Paul-André Proulx

Littérature Québecoises

Agnant, Marie-Célie

Le Livre d'Emma.

Éd. du Remue-ménage, 2001, 167 p.

La Femme antillaise

La Dot de Sara nous a révélé cet auteur. Le Livre d'Emma vient confirmer son talent. Avec ce roman, elle donne une version féminine du film Amistad en détroussant la filière qui a façonné la femme antillaise.

Le propos se loge à l'enseigne d'un institut psychiatrique, où un médecin requiert les services de Flore, une interprète chargée de lui traduire les révélations d'Emma, une patiente antillaise accusée du meurtre de son enfant. Petit à petit, l'interprète porte à cette patiente de sa race une attention qui dépasse le cadre de ses exigences professionnelles. Elle tente par elle-même de découvrir ce qui a amené Emma à commettre un infanticide.


Pour y parvenir, elle remonte la filière de sa famille jusqu'à cette grand-mère bantoue qui fut arrachée à sa terre guinéenne pour être embarquée sur un négrier en partance pour les Antilles. Arrivée à destination, elle devient une esclave marquée au fer rouge par son propriétaire. Comme cette condition ne se limite pas aux travaux des champs, elle doit aussi participer à l'assouvissement des désirs des hommes, toutes couleurs confondues.

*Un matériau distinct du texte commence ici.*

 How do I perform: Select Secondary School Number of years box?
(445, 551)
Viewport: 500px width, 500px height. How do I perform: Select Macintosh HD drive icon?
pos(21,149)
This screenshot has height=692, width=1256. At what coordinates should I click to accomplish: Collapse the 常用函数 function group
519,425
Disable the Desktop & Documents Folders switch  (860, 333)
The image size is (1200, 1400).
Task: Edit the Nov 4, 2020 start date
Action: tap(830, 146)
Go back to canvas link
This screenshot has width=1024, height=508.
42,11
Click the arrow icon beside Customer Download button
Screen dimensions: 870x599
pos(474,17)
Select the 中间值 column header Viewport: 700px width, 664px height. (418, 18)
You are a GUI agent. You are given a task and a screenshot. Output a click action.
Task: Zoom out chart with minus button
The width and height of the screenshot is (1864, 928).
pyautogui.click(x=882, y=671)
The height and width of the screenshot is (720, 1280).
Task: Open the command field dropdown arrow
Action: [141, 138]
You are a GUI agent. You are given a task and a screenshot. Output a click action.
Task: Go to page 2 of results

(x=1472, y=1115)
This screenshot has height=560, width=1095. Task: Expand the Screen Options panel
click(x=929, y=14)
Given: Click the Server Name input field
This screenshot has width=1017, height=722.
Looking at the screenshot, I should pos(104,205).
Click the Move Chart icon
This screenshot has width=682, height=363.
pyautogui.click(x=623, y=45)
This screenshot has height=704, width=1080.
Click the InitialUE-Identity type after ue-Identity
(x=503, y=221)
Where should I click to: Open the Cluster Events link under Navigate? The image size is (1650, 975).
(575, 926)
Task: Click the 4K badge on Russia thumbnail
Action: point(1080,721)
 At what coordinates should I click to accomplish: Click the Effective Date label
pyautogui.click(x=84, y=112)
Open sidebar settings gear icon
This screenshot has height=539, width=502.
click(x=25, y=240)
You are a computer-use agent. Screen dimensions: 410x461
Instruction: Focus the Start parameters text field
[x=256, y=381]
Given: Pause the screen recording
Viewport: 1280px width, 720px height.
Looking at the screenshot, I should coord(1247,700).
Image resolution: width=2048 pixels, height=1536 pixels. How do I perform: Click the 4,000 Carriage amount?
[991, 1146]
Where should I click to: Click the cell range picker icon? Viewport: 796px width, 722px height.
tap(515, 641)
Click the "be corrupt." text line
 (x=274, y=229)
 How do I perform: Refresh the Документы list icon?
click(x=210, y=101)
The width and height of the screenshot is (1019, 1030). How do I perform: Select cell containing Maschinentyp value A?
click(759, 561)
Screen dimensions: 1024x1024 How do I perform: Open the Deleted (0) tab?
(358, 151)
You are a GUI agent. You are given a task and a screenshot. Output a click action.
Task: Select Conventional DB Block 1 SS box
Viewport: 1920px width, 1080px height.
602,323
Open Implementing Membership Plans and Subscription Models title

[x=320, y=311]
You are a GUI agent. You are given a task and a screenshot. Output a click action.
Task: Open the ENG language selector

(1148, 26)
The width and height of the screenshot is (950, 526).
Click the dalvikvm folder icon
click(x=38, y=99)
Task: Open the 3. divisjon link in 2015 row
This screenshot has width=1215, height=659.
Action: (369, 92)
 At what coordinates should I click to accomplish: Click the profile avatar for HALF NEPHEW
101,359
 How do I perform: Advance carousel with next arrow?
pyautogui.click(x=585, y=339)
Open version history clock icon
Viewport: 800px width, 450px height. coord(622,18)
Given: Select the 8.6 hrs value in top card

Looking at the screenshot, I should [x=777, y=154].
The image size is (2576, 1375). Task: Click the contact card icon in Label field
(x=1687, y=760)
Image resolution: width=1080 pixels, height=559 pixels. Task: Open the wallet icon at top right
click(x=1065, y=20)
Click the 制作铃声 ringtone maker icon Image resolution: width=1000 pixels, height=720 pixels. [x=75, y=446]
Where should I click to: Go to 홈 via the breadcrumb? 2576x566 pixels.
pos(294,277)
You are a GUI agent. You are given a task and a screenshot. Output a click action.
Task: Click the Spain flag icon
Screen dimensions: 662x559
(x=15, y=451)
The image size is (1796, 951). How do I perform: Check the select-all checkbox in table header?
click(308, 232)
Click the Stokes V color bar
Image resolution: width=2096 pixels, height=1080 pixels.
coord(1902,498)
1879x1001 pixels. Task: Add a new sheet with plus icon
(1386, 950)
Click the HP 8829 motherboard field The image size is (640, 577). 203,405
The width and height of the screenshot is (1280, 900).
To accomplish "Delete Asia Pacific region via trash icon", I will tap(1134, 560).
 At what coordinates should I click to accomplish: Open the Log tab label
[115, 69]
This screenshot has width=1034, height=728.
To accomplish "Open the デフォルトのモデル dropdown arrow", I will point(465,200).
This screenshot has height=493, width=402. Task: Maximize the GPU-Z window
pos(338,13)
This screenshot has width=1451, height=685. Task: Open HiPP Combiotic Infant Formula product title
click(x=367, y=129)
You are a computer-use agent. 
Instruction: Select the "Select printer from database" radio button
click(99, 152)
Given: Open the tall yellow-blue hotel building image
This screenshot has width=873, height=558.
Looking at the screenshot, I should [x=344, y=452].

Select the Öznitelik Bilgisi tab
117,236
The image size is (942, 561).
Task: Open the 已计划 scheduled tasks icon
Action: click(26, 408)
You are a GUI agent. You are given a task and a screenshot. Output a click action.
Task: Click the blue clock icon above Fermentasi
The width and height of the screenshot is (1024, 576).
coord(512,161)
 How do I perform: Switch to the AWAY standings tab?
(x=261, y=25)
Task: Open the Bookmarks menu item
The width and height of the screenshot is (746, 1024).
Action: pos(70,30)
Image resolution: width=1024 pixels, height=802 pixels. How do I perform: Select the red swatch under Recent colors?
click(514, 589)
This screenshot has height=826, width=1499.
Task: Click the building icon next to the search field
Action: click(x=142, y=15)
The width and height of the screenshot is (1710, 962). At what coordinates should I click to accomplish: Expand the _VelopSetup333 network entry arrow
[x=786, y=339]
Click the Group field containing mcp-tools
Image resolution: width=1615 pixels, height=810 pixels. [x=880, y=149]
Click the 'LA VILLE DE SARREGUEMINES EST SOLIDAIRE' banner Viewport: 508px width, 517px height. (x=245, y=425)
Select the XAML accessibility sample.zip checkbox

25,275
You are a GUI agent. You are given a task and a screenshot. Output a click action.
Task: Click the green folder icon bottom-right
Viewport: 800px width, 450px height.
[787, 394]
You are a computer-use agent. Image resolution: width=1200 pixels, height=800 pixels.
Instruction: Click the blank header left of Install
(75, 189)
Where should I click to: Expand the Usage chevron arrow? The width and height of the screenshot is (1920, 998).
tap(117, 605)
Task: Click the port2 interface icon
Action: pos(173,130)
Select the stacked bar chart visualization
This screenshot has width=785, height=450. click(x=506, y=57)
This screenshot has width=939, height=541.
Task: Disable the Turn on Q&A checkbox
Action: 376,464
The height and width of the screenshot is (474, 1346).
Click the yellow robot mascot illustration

De génération en génération, les ancêtres d'Emma ont ingurgité à fortes doses la haine et le mépris. Dans un tel contexte, elles se sont forgé une âme d'humiliées qu'elles ont transmise à leurs descendantes. Il ne restait plus alors à l'héroïne qu'à se débarrasser de la fille qu'elle a mise au monde pour mettre fin à cette " malédiction du sang ". En fait, ce roman trace le portrait des femmes de sa famille, dont elle a voulu être la dernière à subir l'atavisme qui explique sa folie meurtrière.


La construction mécanique du roman est parfois agaçante parce que chaque chapitre réfère à une ancêtre de l'héroïne. Dans la seconde moitié du roman, Agnant poursuit de façon beaucoup plus liante. Au niveau de l'écriture, on croirait lire la copie d'une première de classe, qui fait tendre des mains moites et ployer des arbres sous le vent. Il n'en reste pas moins que c'est une réussite. Il se dégage une poésie qui englobe le roman dans une atmosphère tendue d'émotions. Bref, Marie-Célie Agnant, comme Dominique Bona et Maryse Condé, ajuste le regard que nous portons sur la femme antillaise.